▸ **What you should do**
Find the lines in the entries that follow where the word "comments" occurs, and state how many there are, with no other words.

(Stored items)
----

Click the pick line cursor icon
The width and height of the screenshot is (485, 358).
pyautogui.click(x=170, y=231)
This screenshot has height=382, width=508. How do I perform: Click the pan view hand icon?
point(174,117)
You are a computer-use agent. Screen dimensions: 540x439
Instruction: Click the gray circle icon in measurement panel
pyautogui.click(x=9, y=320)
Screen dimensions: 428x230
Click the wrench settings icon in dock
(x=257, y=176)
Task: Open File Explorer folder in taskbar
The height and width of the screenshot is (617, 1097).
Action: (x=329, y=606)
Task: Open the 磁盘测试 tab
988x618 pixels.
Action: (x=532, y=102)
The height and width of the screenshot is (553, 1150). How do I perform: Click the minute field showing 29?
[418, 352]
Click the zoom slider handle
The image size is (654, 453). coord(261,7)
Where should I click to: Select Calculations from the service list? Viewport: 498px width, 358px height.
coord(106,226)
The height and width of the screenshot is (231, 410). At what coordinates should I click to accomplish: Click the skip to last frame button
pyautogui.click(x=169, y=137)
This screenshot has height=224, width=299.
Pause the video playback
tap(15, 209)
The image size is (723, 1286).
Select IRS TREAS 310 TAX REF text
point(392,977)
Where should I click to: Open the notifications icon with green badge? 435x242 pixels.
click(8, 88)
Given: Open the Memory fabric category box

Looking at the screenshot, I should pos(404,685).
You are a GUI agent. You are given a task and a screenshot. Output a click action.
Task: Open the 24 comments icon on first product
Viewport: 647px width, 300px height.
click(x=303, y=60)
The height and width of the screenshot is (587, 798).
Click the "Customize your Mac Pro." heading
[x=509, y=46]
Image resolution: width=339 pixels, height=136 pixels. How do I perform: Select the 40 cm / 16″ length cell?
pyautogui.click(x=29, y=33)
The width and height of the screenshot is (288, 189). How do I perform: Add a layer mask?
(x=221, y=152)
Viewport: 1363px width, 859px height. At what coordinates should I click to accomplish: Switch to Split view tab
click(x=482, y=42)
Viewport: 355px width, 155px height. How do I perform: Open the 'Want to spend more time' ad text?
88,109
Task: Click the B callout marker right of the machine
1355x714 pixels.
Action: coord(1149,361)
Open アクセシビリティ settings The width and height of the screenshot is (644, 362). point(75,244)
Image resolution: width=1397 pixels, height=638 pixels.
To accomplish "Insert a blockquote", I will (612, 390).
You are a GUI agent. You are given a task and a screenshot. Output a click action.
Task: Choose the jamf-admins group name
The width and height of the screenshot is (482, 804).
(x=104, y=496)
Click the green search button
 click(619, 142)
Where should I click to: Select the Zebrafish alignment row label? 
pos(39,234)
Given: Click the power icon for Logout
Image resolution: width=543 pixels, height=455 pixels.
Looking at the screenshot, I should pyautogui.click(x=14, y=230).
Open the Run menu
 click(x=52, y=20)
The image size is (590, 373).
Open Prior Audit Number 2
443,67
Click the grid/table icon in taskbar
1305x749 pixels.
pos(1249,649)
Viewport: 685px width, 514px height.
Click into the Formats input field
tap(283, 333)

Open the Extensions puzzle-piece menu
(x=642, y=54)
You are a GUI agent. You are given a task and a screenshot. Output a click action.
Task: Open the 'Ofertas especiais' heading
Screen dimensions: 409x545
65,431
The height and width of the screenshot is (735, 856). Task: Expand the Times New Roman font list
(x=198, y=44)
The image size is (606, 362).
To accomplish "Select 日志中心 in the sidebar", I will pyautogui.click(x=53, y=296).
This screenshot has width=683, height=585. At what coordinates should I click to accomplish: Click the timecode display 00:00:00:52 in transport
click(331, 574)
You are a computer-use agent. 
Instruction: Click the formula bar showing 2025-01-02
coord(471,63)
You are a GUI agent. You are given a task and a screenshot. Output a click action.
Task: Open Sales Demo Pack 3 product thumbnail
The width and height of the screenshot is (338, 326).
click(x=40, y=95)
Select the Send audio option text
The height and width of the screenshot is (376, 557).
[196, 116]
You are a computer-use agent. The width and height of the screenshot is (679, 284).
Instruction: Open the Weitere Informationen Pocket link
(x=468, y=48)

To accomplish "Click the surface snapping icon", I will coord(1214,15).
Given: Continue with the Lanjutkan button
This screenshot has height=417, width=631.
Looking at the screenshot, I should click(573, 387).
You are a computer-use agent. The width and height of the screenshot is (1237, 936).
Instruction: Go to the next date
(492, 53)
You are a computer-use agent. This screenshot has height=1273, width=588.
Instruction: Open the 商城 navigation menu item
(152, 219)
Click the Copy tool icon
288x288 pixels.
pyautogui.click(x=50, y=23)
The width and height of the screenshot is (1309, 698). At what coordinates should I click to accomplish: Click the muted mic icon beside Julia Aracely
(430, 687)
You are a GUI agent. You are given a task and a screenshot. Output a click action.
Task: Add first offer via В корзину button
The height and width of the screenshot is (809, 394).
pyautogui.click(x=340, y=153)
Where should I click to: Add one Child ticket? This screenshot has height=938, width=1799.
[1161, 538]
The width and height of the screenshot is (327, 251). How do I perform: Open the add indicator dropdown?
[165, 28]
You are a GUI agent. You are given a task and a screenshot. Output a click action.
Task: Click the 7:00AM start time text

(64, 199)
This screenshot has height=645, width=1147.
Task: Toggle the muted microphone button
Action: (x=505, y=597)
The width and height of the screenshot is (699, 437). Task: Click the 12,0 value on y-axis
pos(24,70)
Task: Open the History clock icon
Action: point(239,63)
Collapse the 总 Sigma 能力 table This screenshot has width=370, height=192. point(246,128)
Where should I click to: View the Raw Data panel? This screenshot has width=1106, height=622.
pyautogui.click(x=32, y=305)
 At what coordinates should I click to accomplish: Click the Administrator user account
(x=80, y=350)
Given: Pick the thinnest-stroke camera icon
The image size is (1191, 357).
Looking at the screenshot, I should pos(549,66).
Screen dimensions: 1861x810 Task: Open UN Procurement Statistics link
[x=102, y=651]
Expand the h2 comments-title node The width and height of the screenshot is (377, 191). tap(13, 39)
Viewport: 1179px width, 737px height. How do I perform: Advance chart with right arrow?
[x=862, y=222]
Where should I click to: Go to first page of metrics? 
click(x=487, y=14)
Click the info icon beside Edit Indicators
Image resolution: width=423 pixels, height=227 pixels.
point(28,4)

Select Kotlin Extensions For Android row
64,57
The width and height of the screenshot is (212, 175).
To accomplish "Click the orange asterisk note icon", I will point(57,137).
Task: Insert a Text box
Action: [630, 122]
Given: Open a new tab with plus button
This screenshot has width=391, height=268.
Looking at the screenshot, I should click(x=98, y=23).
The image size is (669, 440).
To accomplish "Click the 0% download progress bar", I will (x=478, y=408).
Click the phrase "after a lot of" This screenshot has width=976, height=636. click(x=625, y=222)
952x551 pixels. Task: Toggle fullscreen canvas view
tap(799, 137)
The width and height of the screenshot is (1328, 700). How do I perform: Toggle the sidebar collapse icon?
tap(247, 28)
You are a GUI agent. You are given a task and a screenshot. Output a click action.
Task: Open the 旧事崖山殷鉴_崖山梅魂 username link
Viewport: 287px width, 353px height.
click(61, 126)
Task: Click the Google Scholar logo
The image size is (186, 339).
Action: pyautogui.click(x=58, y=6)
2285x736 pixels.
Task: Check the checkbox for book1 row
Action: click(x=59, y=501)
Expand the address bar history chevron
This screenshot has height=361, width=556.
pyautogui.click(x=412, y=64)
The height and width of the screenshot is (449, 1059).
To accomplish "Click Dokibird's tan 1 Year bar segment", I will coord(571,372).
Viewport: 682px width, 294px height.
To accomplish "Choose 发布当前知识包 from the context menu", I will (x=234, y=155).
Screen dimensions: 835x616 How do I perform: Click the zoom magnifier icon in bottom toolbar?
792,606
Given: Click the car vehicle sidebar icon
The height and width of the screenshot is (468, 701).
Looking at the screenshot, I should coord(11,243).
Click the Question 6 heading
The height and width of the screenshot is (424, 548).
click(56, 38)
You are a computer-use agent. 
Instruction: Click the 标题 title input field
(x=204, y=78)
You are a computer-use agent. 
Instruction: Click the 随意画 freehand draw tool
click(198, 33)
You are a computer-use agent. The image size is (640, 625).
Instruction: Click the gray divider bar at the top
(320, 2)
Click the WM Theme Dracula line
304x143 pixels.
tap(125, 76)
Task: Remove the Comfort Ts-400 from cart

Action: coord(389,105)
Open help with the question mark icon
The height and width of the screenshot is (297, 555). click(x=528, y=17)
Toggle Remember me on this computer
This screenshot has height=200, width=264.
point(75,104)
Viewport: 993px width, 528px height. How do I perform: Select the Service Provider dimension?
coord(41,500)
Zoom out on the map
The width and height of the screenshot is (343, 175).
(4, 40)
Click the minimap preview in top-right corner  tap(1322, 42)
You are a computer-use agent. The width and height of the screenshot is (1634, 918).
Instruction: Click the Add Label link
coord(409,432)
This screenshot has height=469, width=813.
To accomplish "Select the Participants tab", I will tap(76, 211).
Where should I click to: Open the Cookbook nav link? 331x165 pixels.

----

▸ **Response to the exercise**
2